Les grandes personnes by Marie NDiaye

Les grandes personnes by Marie NDiaye

Auteur:Marie NDiaye [NDiaye, Marie]
La langue: fra
Format: epub
ISBN: EPUB9782072424571-39008
Éditeur: Editions Gallimard
Publié: 2011-06-03T22:00:00+00:00


VIII

LE FILS : J’ai retrouvé nos parents et leur joie est telle qu’ils se refusent à entendre ce qui les menace, de même qu’ils ferment leurs oreilles et leur compréhension à tout ce dont ils ne peuvent se justifier.

Seul compte à leurs yeux de savoir s’ils sont coupables ou non.

Et s’ils ont décidé qu’ils ne l’étaient pas, peu leur importe le danger, oh ils ne croient à nul danger possible car ils n’auront jamais, pensent-ils, que ce qui leur est dû, en proportions équitables et parfaites.

Mais c’est faux ! Je suis capable, bien involontairement, de leur faire du mal très au-delà de ce qu’ils méritent.

CEUX QUI LOGENT DANS LA POITRINE DU FILS : À quand notre tour d’être satisfaits ?

On est dégoûtés d’être là depuis si longtemps sans que jamais encore n’ait été accompli ce qui doit l’être.

On se ronge, on divague et on se tourmente alors qu’on voudrait le repos et, enfin, l’éternité.

LA FILLE : Vous ne l’aurez pas.

Je connais mon frère, il est tendre et pacifique.

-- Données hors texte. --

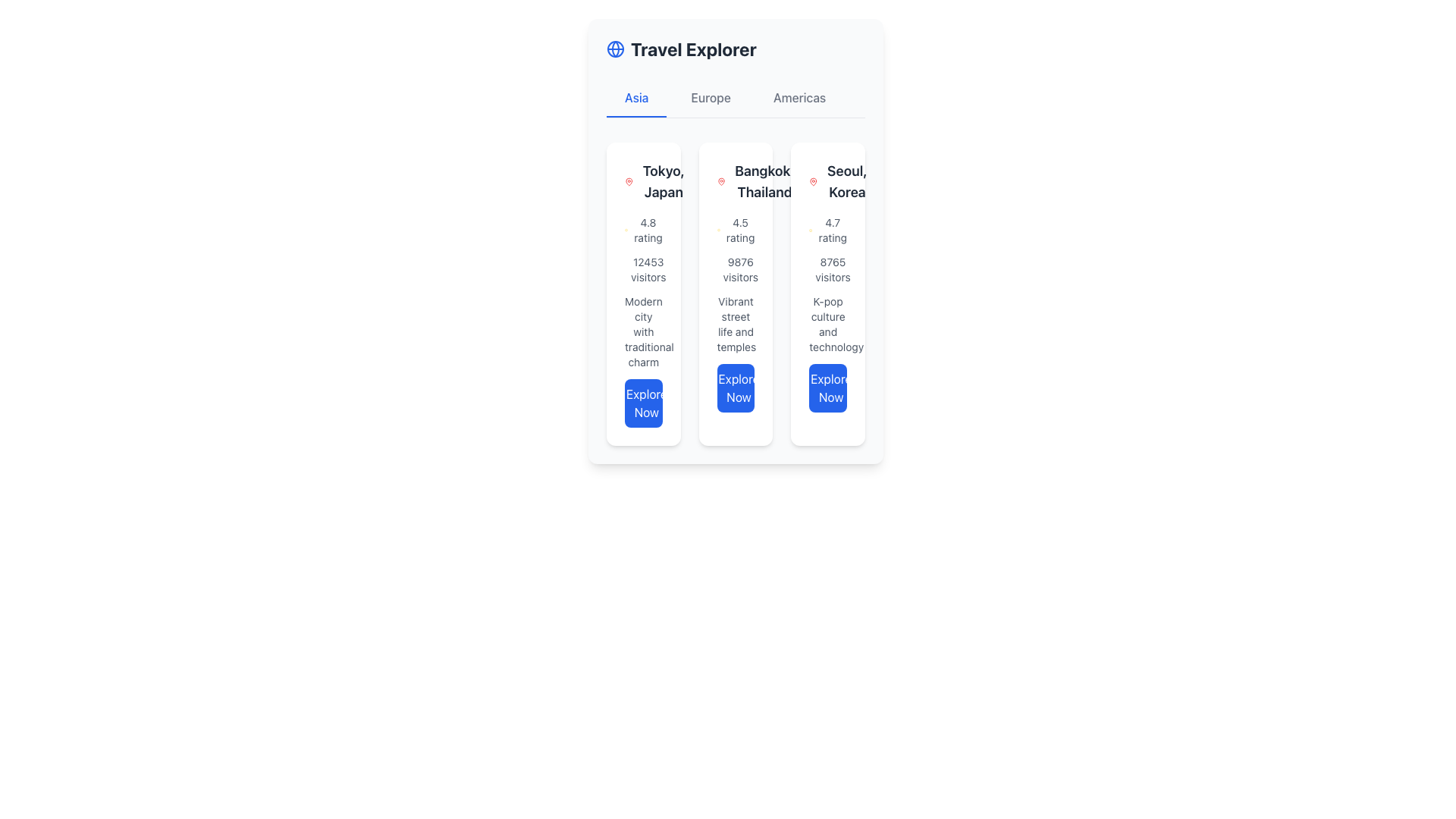 The width and height of the screenshot is (1456, 819). What do you see at coordinates (629, 180) in the screenshot?
I see `the SVG-based map pin icon located in the first card layout for 'Tokyo, Japan', which aligns vertically with the text` at bounding box center [629, 180].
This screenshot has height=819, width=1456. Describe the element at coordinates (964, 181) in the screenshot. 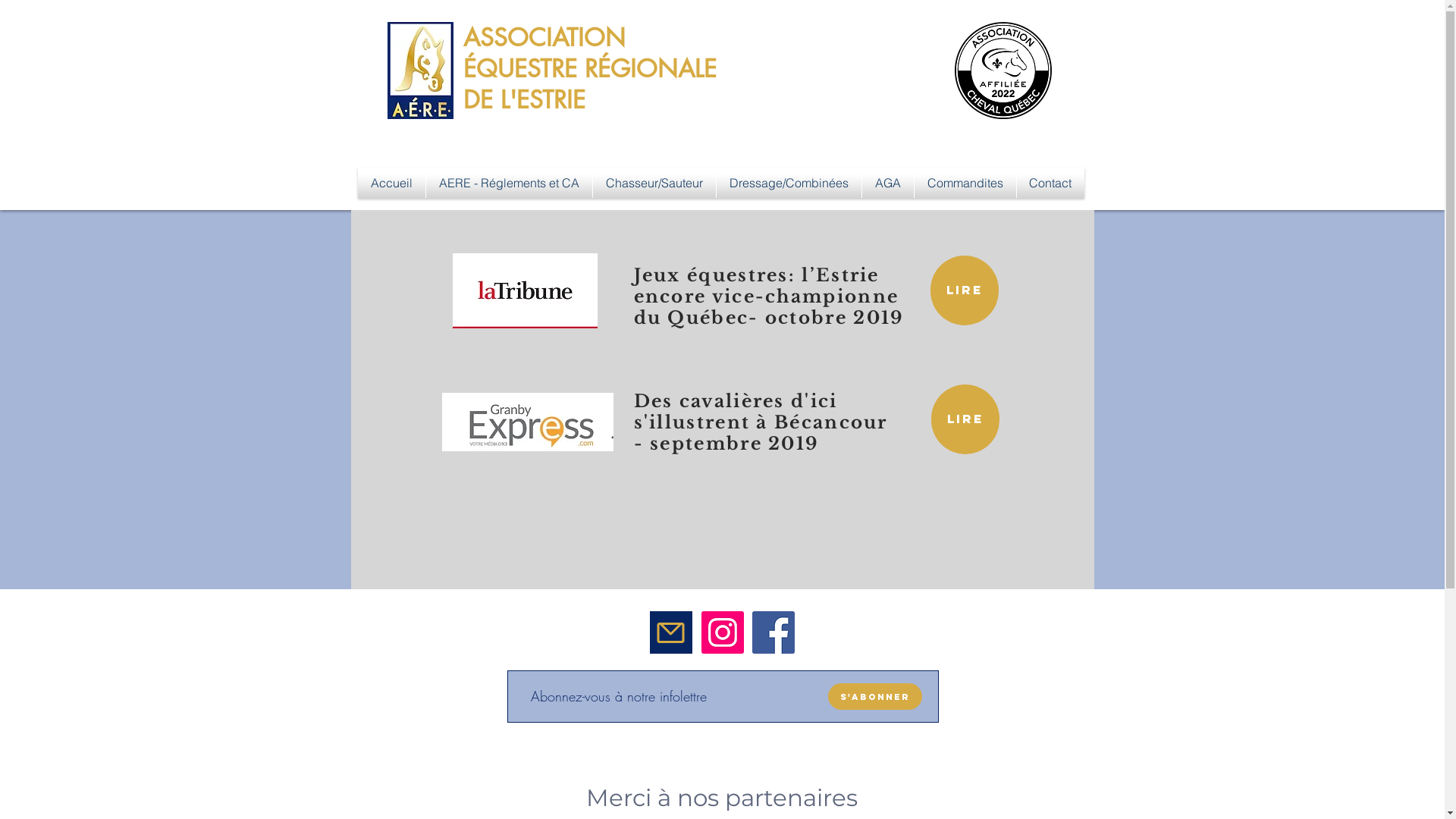

I see `'Commandites'` at that location.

Il ne fera jamais couler le sang et surtout pas celui de nos chers parents.

LE FILS : Tu les entends ?

Comment est-ce possible ?

LA FILLE : C’est que nous nous trouvons certainement, eux et moi, à la même étape d’une progression semblable, nous sommes pareils, ces malheureux inconsolés et moi qui rôde et laisse filer des heures irremplaçables.

Je n’ai pas de poitrine où loger, cet escalier m’en tient lieu.

Je n’ai pas de fils, moi. Je n’ai donné le jour à personne, je n’ai recueilli aucun enfant.

Mais je suis froide, inapaisée et, comme eux, encore en chemin.

En ce moment même je les entends.

LE FILS : Non, là, ils se sont tus.

LA FILLE : Je peux les entendre et tu ne le peux pas.

Ils murmurent, ils s’agitent, ils grommellent.

Tu ne les entends que lorsqu’ils crient.

LE FILS : Qu’est-ce qu’ils disent ?

Et puis je ne veux pas le savoir, je ne veux rien savoir d’eux.

LA FILLE : Tu le sais déjà. Tu sais déjà tout.

N’est-ce pas toi qui les as invités à venir habiter ton étroite poitrine de jeune homme ?

N’est-ce pas toi qui les as formés, élevés puis entretenus dans la haine de nos parents ?

LE FILS : Non, pas du tout !

Ils se sont introduits en moi dans mon sommeil probablement car, un matin, je me suis réveillé avec une sensation d’étouffement et j’ai su alors qu’ils étaient là.

CEUX QUI LOGENT DANS LA POITRINE DU FILS : Il dit vrai.

Il ne nous a pas appelés, il ne voulait pas de nous, ce mauvais fils.

Ceux dont nous réclamons la mort, ils ont arraché notre enfant à son pays puis ils l’ont convaincu qu’il n’avait plus rien à faire avec nous, qu’il ne devait connaître ni notre nom, ni notre histoire, ni notre fin.

LA FILLE : Un jour nos parents ont acheté un camping-car et tous les étés nous avons sillonné la France. Nous nous arrêtions au bord des ruisseaux. Nous faisions griller des saucisses. Tu t’en souviens ?

Parfois, dans la montagne, on pouvait boire à la source et l’eau était glacée.